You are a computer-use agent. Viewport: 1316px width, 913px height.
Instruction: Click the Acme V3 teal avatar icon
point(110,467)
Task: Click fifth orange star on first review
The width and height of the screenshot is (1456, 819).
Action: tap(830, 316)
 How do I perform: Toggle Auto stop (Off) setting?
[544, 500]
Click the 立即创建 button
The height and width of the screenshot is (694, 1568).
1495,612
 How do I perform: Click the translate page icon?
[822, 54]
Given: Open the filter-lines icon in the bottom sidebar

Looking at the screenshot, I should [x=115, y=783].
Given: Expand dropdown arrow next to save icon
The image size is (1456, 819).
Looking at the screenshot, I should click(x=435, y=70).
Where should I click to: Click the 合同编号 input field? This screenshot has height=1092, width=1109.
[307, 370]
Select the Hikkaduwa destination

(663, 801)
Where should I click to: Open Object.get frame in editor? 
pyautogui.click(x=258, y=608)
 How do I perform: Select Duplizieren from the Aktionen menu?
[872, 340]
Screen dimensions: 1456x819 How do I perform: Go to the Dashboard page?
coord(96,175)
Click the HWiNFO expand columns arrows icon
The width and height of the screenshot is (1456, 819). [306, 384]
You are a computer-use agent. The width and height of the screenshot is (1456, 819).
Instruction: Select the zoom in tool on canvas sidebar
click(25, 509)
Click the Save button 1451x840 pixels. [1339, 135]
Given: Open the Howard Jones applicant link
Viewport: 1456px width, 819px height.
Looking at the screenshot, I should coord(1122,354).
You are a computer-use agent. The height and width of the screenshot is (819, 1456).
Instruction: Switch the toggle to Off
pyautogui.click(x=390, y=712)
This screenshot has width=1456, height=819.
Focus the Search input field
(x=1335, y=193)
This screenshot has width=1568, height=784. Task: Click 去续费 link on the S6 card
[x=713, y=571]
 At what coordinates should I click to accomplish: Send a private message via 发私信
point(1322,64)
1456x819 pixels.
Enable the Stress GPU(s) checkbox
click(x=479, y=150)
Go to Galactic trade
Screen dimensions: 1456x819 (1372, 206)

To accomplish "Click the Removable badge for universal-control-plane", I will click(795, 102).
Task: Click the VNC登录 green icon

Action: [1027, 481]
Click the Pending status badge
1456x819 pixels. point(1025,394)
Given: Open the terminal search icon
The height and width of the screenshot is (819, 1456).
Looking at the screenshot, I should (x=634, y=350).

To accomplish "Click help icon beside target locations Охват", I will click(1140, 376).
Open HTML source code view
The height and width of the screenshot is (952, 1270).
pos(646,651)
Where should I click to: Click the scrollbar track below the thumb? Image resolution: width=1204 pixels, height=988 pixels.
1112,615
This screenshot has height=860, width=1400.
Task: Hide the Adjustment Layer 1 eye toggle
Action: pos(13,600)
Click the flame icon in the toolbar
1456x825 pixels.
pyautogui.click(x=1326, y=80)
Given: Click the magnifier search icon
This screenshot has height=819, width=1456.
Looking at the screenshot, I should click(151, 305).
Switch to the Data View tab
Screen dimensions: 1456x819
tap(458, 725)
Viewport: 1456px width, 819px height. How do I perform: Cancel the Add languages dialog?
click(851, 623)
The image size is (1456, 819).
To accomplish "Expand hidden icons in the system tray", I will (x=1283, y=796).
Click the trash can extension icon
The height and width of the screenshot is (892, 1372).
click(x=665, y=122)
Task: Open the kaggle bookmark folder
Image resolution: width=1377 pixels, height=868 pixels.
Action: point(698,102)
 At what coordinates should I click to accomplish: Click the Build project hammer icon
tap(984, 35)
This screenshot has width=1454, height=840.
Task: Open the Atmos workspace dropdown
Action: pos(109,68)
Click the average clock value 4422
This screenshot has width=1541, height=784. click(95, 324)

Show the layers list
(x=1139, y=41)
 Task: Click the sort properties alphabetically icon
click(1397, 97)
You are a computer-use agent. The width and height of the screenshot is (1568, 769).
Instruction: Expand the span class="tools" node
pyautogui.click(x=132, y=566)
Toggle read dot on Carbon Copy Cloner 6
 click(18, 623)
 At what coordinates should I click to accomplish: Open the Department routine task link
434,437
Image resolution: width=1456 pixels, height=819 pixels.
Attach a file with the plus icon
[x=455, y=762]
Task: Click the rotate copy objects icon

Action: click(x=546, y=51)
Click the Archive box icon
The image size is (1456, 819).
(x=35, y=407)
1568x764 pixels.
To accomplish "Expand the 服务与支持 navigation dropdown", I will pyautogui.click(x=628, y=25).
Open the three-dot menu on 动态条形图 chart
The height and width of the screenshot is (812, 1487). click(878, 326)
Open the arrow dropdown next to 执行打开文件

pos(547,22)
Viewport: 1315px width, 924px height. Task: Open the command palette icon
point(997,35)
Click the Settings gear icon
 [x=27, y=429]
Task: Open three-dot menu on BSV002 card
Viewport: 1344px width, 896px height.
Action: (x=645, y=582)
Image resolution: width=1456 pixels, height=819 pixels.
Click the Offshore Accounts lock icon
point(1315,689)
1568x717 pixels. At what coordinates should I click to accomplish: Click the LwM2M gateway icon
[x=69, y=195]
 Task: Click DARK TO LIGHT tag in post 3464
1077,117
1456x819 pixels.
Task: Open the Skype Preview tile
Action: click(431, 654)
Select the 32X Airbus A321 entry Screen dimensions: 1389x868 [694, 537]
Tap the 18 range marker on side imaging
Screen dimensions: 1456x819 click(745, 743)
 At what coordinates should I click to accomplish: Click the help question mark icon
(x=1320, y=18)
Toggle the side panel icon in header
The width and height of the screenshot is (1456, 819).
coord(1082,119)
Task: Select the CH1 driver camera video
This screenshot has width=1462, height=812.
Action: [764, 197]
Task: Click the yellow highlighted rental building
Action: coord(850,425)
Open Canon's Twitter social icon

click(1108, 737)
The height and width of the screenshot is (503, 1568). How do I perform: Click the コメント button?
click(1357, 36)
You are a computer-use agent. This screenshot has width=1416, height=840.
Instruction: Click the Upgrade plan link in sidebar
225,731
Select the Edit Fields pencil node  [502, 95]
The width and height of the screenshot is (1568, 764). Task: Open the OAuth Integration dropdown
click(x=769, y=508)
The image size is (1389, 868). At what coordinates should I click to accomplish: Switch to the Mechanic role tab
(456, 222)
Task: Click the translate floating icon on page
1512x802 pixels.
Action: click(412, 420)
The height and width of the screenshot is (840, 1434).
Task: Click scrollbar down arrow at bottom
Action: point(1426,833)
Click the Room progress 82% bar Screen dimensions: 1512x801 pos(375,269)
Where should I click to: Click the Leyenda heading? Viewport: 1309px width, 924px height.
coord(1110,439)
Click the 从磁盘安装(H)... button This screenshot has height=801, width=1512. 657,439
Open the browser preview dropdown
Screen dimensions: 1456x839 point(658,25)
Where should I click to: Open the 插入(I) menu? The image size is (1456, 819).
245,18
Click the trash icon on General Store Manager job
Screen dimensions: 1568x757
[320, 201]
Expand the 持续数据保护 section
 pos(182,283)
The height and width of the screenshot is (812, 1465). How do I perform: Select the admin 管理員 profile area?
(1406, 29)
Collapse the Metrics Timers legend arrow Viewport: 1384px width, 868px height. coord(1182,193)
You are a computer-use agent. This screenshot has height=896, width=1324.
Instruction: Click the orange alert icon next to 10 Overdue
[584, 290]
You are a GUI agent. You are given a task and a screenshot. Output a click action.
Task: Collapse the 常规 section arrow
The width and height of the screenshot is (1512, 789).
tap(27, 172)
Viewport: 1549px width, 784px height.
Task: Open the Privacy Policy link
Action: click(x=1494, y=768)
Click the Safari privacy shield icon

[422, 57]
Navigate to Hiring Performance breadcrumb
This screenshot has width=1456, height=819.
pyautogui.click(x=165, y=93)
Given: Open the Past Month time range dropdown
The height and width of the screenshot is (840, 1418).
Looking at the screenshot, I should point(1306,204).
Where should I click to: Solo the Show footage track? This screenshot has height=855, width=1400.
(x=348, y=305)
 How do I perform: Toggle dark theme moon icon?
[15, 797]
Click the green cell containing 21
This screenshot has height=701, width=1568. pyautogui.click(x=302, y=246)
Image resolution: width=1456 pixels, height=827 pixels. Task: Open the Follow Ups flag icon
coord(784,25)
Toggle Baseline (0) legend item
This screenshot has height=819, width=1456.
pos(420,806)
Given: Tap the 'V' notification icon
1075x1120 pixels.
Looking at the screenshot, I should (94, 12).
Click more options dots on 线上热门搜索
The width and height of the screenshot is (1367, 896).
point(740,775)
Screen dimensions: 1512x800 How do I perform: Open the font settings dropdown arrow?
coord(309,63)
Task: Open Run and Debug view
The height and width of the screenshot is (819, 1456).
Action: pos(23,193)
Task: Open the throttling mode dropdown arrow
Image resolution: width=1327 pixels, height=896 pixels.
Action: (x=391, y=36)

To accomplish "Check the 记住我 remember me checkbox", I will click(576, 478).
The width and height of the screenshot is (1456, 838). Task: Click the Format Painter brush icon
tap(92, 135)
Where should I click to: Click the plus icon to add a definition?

--------------------------------------------------

The result should be every line that contains "legend", copied from the entries.

Collapse the Metrics Timers legend arrow Viewport: 1384px width, 868px height. coord(1182,193)
Toggle Baseline (0) legend item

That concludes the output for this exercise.